* _Job 1_:
From the listing, give the lines starting at the one that contains "Given: Collapse the Platform category" and ending at the one that contains "Looking at the" as a numbered list, leaving out any blank lines.
* _Job 2_:
Carry the article on the Windows zero-day used in Nokoyawa ransomware attacks further, picking up after its last sentence.

* _Page_:
%%

Research

Nokoyawa ransomware attacks with Windows zero-day

Updated April 20, 2023

In February 2023, Kaspersky technologies detected a number of attempts to execute similar elevation-of-privilege exploits on Microsoft Windows servers belonging to small and medium-sized businesses in the Middle East, in North America, and previously in Asia regions. These exploits were very similar to already known Common Log File System (CLFS) driver exploits that we analyzed previously, but we decided to double check and it was worth it – one of the exploits turned out to be a zero-day, supporting different versions and builds of Windows, including Windows 11. The exploit was highly obfuscated with more than 80% of the its code being “junk” elegantly compiled into the binary, but we quickly fully reverse-engineered it and reported our findings to Microsoft. Microsoft assigned CVE-2023-28252 to the Common Log File System elevation-of-privilege vulnerability, and a patch was released on April 11, 2023, as part of April Patch Tuesday.

While the majority of zero-days that we’ve discovered in the past were used by APTs, this particular zero-day was used by a sophisticated cybercrime group that carries out ransomware attacks. This group is notable for its use of a large number of similar but unique Common Log File System (CLFS) driver exploits that were likely developed by the same exploit author. Since at least June 2022, we’ve identified five different exploits used in attacks on retail & wholesale, energy, manufacturing, healthcare, software development and other industries. Using the CVE-2023-28252 zero-day, this group attempted to deploy the Nokoyawa ransomware as a final payload.
Nokoyawa ransom note

Nokoyawa ransom note

Elevation-of-privilege exploit

The attacker must be authenticated with user access and have the ability to run code on the target system to launch the elevation-of-privilege exploit.

CLFS is a log file subsystem that was first introduced in Microsoft Windows Server 2003 R2 / Microsoft Vista and is implemented in the clfs.sys driver. This file system can be used by any application and Microsoft provides an API for it. Logs are created using the CreateLogFile function – a log is made up of a base log file (.blf file name extension) that is a master file containing metadata, and a number of containers that hold the actual data. Containers are created using the AddLogContainer and AddLogContainerSet functions. As you may already guess, the base log files are the most interesting to look at. But while Microsoft provides an API for working with them, their file format is undocumented, and developers should interact with them only through the CLFS API. The file structure of base log files, when viewed briefly in a hex editor, does not seem very complicated, and Microsoft provides debug symbols for clfs.sys, so with a sufficient level of enthusiasm this format can be reverse engineered (already done by Alex Ionescu). A glance at the structure of base log files instantly raises a red flag – the file consists of kernel structures as it is, and there are even fields for storing memory pointers! Combine that with the fact that, according to the API documentation, this technology is quite complicated, plus it was developed a long time ago, and we have a large number of vulnerabilities as a result. Searching for “Windows Common Log File System Driver Elevation Of Privilege Vulnerability” shows that there have been at least thirty-two such vulnerabilities (not counting CVE-2023-28252) discovered since 2018, where three of them were detected in the wild as zero-days (CVE-2022-24521, CVE-2022-37969, CVE-2023-23376).

%%

* _Supplied information_:
%%

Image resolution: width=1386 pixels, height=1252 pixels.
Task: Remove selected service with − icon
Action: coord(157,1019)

%%
%%

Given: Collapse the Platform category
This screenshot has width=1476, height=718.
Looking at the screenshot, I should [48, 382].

%%
%%

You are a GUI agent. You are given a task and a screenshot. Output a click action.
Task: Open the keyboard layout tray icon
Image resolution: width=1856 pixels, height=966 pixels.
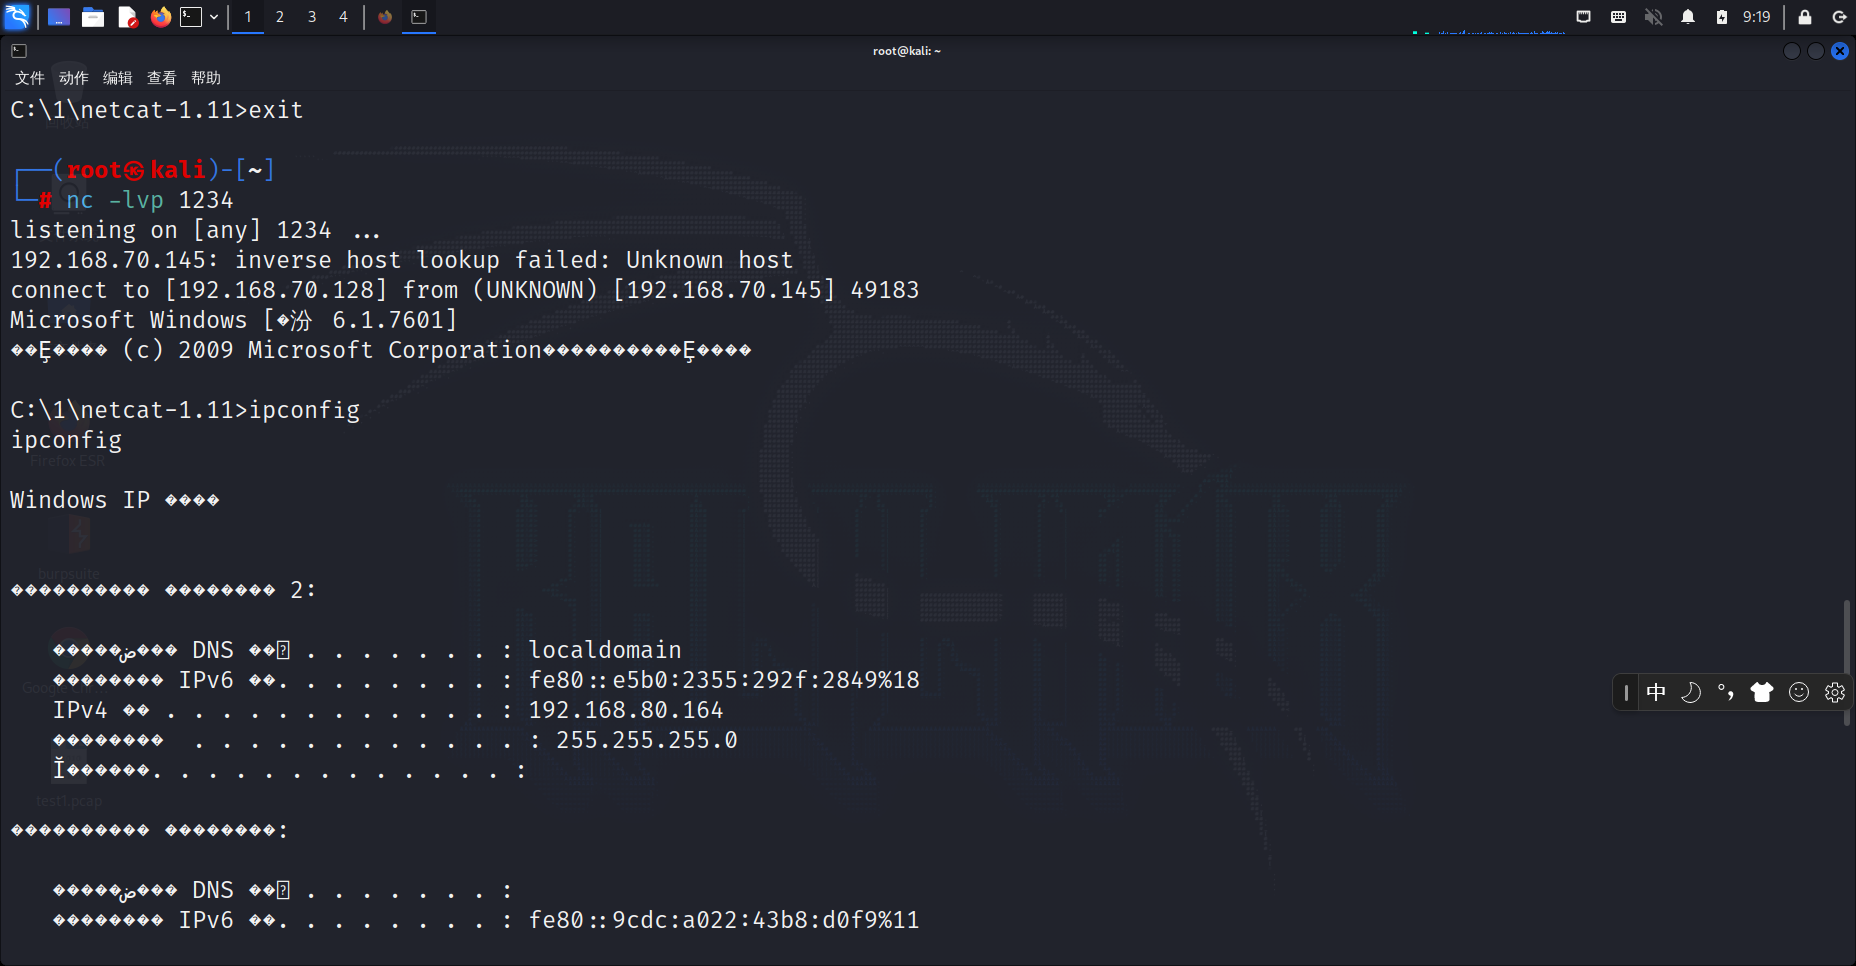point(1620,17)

%%

* _Response 1_:
1. Given: Collapse the Platform category
2. This screenshot has width=1476, height=718.
3. Looking at the screenshot, I should [48, 382].

* _Response 2_:
CVE-2023-28252 is an out-of-bounds write (increment) vulnerability that can be exploited when the system attempts to extend a metadata block. The vulnerability is triggered by manipulating a base log file. At this time, we will not share the names of the fields or exact values that should be written to the file in order to trigger the vulnerability, as that information could facilitate further exploitation. This is to ensure that everyone has enough time to patch their systems before other actors develop their own exploits for CVE-2023-28252. Instead, we will share some general information about the vulnerability and the way of exploiting it.

The vulnerability is triggered in the CClfsBaseFilePersisted::ExtendMetadataBlock function when this function is executed with a call to the AddLogContainer API function. There is a condition for CClfsBaseFilePersisted::ExtendMetadataBlock function to be executed, and the base log file needs to be modified for that to happen. Besides, various fields in the CONTROL and CONTROL_SHADOW metadata blocks need to be patched. The exploit modifies LogBlockHeader->ValidSectorCount and various fields in LogBlockHeader->Record[0] for both the CONTROL and CONTROL_SHADOW metadata blocks. As a result of these changes, the CClfsBaseFilePersisted::ExtendMetadataBlock function performs out-of-bounds access to the m_rgBlocks array, which contains only six elements. After that, the CClfsBaseFilePersisted::WriteMetadataBlock function will proceed to use the retrieved value from the m_rgBlocks array as a pointer to the _CLFS_LOG_BLOCK_HEADER structure to increment LogBlockHeader->Record[0]->DumpCount and LogBlockHeader->Usn. This can be used to corrupt a kernel object in the memory and obtain kernel read/write privileges if the address of the desired victim object is sprayed in the right location in the memory.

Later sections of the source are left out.